Objective: To review the emergency department management of children with aseptic meningitis and compare the clinical features, laboratory findings, and short-term follow-up of those who were hospitalized or discharged to determine guidelines for discharge.
Design: Retrospective chart review study.
Setting: Emergency department of an inner-city teaching, level III, children's hospital during an outbreak of aseptic meningitis from, March through December 1993.
Methods: The medical records of children < or = 18 years of age diagnosed in the emergency department with aseptic meningitis after lumbar puncture were retrospectively reviewed and analyzed. Thirty-four parameters were recorded for each child including demographic (2), epidemiologic (5), clinical (2), laboratory (10), and short-term follow-up data (5).
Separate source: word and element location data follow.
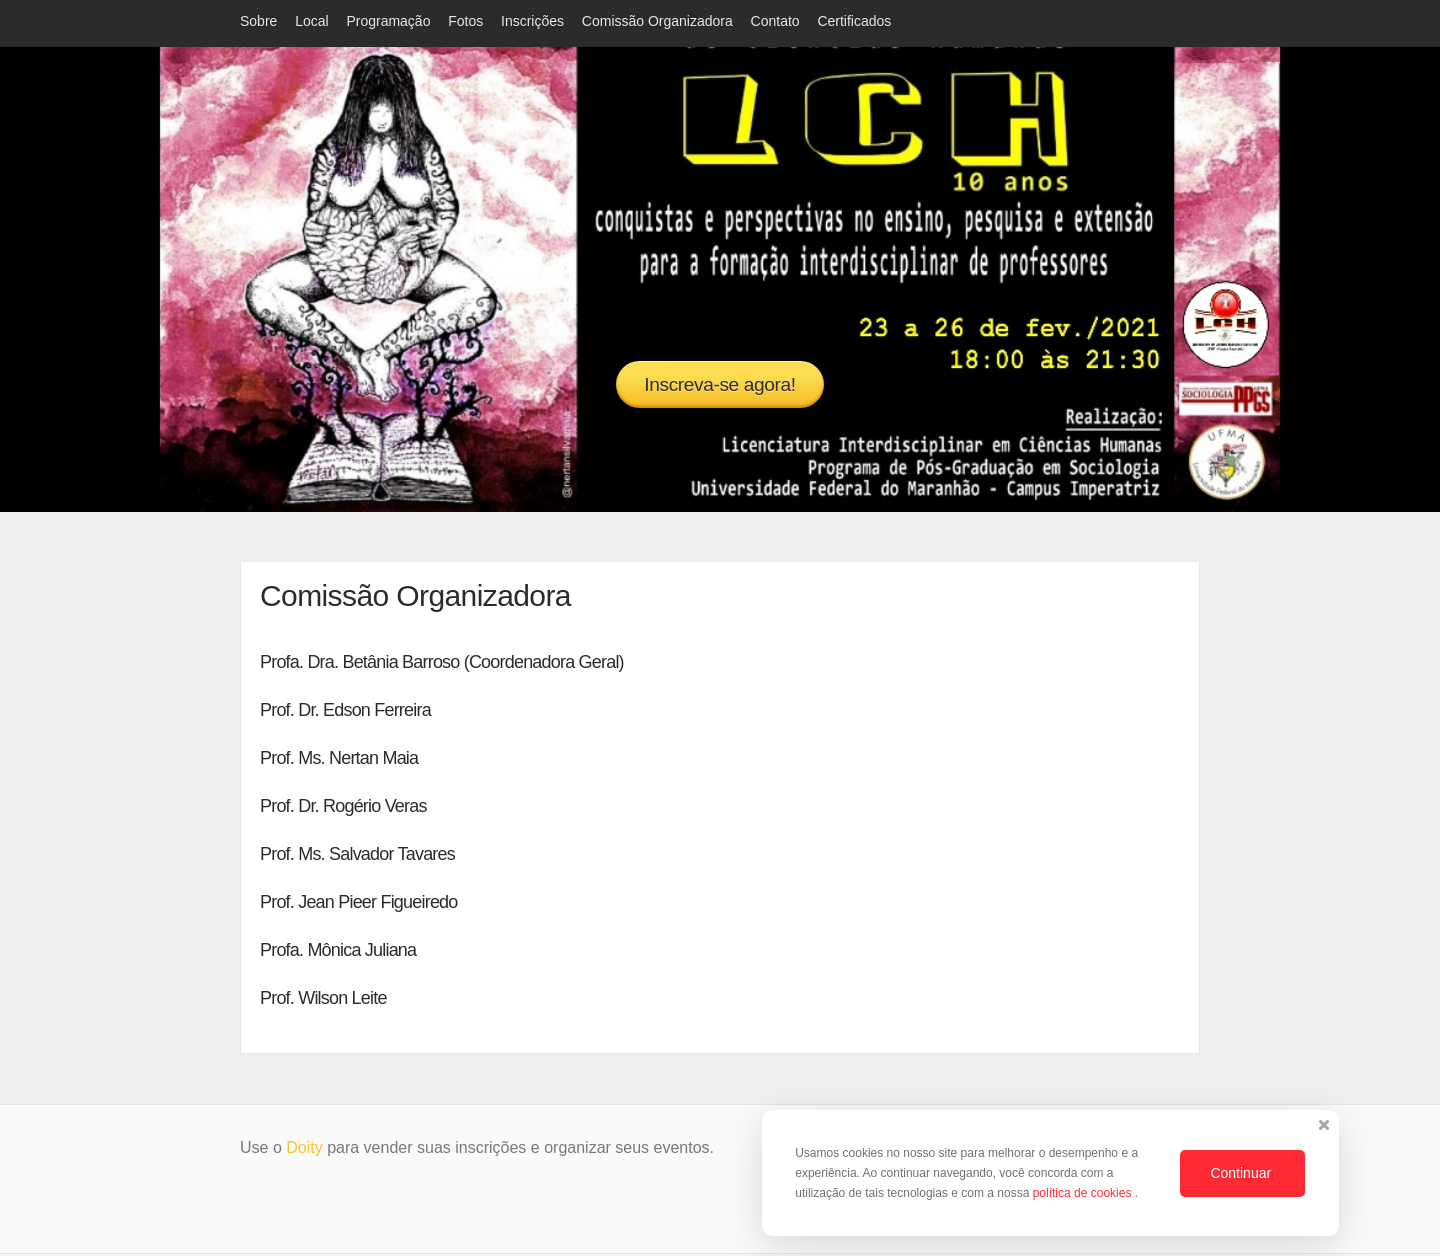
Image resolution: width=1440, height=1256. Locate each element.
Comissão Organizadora (657, 21)
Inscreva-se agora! (720, 385)
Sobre (258, 21)
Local (311, 21)
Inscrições (532, 21)
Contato (775, 21)
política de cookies (1084, 1193)
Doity (304, 1149)
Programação (388, 21)
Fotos (465, 21)
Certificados (854, 21)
Results: Of the 158 eligible patients, 99 (62.7%) were hospitalized, and 59 (37.3%) were discharged. Compared to the hospitalized group, children who were discharged were significantly older (5.7 years vs. 4.7 years, P < 0.05) and experienced a more benign course, with lower rates of headache (54.7 vs. 85.7%, P < 0.05), vomiting (38.2 vs. 69.7%, P < 0.05), and irritability (1.8 vs. 8.1%, P < 0.05). They also had significantly (P < 0.05) lower mean peripheral and cerebrospinal fluid leukocyte counts (13,233 vs. 11,498/mm3 and 293.91 vs. 105.29/mm3, respectively). Interestingly, 30 (50.8%) of children in the discharged group had over 50% polymorphonuclears in their cerebrospinal fluid (CSF) cell count. The hospitalization rate during the day was significantly (P < 0.05) lower than that for the evening and night shifts (51.5 vs. 66.7%, respectively). In the discharged group, symptoms of headache, fever, and vomiting resolved after an average of 3.05 days, 2.25 days, and 1.3 days, respectively. The average hospitalization time was 3.5 days. There were no significant complications in either group. More important, in neither group were there any misdiagnoses of bacterial meningitis as aseptic meningitis. During the study period, the ambulatory management of the 59 patients cost $51,625 less than the hospitalization of an equal number of children.
Conclusion: It is feasible, clinically safe and less costly to treat a subgroup of children with aseptic meningitis in an ambulatory setting. Although absolute criteria for ambulatory follow-up could not be defined, age >1 year, a nontoxic clinical appearance, normal white blood cell count, mild cerebrospinal fluid pleocytosis (even with a high percentage of polymorphonuclear cells), negative CSF Gram stain, and a reliable family setting could serve as guidelines for decision-making regarding emergency department discharge. Further prospective research is needed to better specify these criteria.